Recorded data
★ ★ ★ ★ ★ ★ ★

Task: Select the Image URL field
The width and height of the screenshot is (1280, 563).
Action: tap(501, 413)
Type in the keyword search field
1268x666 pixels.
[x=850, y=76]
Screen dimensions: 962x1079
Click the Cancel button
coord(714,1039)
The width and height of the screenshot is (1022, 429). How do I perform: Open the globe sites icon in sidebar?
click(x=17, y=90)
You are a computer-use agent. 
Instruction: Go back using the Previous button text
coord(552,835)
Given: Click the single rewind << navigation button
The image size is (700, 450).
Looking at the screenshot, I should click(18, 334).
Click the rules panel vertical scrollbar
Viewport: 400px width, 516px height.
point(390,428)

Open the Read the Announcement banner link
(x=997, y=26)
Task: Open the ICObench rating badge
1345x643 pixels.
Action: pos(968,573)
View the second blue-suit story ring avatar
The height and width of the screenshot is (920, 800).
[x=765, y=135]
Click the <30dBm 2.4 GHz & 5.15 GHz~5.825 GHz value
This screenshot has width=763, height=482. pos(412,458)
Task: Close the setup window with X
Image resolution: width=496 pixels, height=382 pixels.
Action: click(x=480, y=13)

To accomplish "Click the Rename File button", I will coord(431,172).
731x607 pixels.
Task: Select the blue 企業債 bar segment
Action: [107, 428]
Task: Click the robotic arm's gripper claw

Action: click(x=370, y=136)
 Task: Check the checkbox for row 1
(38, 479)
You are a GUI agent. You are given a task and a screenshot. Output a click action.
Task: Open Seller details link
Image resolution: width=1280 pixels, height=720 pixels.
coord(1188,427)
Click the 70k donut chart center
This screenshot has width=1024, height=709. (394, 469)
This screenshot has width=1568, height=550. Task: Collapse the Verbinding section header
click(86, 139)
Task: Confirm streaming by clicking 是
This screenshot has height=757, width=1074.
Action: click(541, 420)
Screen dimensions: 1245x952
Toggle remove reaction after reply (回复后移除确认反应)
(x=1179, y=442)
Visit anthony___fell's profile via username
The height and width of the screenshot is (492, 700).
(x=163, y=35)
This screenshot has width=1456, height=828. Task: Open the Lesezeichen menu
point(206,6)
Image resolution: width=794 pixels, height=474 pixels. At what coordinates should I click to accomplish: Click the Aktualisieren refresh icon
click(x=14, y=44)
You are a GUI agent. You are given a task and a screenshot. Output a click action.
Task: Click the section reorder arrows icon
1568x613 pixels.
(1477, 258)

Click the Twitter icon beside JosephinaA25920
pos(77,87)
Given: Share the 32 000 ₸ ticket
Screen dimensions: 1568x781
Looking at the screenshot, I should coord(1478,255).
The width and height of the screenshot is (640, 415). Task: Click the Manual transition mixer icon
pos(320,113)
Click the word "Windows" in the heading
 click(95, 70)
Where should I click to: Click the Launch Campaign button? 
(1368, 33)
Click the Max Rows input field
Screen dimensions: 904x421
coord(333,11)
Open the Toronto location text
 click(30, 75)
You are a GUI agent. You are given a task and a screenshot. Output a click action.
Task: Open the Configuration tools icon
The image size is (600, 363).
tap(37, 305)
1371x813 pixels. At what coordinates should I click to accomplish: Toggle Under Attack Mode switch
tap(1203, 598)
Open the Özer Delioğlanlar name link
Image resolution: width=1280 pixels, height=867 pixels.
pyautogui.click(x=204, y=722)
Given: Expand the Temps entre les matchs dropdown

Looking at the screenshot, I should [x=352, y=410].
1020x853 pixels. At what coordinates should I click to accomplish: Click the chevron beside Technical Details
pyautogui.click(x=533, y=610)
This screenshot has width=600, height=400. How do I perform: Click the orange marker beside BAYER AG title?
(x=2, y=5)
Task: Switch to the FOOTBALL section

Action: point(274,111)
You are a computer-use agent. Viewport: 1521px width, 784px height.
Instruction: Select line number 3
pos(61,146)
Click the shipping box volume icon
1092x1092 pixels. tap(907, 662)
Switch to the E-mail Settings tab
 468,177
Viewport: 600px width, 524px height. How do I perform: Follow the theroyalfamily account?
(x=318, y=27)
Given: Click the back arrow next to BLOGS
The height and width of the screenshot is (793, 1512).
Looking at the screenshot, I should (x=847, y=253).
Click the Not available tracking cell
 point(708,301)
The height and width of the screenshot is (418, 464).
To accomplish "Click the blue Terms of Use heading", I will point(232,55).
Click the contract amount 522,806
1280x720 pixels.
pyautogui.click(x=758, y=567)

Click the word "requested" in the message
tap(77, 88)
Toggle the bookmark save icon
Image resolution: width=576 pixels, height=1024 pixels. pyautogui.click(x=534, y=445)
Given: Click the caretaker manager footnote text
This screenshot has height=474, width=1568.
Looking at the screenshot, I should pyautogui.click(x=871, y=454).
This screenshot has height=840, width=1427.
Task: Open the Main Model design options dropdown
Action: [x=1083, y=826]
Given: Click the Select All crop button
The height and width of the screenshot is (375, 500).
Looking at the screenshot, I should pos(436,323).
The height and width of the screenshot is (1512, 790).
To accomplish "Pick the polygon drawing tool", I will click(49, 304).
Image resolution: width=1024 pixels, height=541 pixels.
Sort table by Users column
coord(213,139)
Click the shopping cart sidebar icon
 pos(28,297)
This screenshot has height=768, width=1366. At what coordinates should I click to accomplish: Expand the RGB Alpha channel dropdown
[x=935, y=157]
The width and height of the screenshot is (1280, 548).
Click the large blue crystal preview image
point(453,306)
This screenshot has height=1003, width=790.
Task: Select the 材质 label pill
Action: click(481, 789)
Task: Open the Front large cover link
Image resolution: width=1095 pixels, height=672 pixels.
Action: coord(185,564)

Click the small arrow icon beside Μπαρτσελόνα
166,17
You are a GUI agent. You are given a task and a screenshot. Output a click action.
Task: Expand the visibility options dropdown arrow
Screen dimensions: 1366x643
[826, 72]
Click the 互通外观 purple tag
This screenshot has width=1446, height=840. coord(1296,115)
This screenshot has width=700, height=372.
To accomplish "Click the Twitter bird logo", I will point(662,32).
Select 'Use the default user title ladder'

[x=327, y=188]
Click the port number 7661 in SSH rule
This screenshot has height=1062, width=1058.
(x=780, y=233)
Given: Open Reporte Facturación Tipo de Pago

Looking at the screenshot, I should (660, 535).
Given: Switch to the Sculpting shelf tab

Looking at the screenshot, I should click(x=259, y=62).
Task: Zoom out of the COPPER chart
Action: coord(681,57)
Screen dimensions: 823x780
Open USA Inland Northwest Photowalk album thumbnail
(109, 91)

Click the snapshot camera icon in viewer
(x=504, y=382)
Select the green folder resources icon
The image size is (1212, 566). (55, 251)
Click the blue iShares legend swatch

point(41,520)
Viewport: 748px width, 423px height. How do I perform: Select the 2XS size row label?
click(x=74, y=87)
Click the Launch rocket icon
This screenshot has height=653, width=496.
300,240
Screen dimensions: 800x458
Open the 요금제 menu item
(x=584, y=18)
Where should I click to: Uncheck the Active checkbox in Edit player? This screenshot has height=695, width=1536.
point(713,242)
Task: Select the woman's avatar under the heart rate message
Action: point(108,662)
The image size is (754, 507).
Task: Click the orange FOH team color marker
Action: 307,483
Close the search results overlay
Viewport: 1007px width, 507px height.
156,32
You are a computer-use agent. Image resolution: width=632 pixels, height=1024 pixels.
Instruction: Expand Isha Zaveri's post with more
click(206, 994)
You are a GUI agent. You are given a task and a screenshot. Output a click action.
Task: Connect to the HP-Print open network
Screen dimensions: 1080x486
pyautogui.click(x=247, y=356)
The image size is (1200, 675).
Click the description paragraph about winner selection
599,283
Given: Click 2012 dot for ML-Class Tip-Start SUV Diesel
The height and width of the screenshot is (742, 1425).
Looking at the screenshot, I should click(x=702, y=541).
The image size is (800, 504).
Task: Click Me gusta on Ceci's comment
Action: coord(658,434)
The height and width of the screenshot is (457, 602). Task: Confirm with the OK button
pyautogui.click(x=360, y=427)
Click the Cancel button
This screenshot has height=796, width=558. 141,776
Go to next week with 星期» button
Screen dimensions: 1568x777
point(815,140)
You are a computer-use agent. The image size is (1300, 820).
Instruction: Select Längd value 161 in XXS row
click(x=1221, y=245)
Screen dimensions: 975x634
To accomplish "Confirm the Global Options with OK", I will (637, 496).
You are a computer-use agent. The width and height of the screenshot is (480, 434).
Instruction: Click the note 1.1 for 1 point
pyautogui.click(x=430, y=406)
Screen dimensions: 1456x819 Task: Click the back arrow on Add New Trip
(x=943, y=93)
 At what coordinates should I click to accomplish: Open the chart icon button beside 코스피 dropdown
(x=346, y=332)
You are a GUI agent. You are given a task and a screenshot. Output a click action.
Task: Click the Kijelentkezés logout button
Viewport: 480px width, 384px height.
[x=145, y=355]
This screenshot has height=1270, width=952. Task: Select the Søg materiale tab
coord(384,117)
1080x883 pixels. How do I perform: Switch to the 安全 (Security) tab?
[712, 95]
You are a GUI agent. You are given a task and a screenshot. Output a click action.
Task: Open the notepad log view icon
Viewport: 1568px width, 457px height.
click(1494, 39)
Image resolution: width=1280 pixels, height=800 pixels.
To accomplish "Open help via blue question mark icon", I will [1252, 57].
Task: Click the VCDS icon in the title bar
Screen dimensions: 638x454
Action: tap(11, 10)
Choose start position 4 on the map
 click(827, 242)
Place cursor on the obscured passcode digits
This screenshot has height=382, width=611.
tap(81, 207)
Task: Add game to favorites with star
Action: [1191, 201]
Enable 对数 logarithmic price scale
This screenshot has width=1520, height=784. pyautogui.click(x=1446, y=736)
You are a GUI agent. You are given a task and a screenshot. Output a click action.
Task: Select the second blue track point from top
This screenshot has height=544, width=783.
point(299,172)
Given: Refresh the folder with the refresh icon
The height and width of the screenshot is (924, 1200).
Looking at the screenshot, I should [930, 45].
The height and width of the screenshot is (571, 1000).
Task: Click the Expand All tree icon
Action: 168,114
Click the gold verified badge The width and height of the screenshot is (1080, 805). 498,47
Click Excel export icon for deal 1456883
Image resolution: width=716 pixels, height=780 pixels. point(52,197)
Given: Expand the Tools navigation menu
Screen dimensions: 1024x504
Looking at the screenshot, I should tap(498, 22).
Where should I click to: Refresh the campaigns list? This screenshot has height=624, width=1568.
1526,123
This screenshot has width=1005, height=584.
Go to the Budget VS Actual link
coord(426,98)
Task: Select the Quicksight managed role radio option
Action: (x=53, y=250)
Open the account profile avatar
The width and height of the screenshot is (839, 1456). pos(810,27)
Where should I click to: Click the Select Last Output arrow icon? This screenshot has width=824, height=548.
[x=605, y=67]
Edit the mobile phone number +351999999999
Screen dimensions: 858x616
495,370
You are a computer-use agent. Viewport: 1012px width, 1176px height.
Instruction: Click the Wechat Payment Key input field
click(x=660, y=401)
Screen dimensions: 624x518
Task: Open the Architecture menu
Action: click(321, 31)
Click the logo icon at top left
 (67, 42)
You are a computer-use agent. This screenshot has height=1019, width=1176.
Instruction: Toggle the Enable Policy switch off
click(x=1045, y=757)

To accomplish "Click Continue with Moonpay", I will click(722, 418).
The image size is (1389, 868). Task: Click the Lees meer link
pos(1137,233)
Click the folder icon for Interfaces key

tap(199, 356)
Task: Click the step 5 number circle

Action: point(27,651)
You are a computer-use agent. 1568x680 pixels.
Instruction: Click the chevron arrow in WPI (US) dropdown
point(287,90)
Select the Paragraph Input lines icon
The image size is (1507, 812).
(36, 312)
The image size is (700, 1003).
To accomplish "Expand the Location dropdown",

★ ★ ★ ★ ★ ★ ★

• Work task: What lines in the data include the string "navigation"? Copy each one.

• Output below:
Given: Click the single rewind << navigation button
Given: Expand the Tools navigation menu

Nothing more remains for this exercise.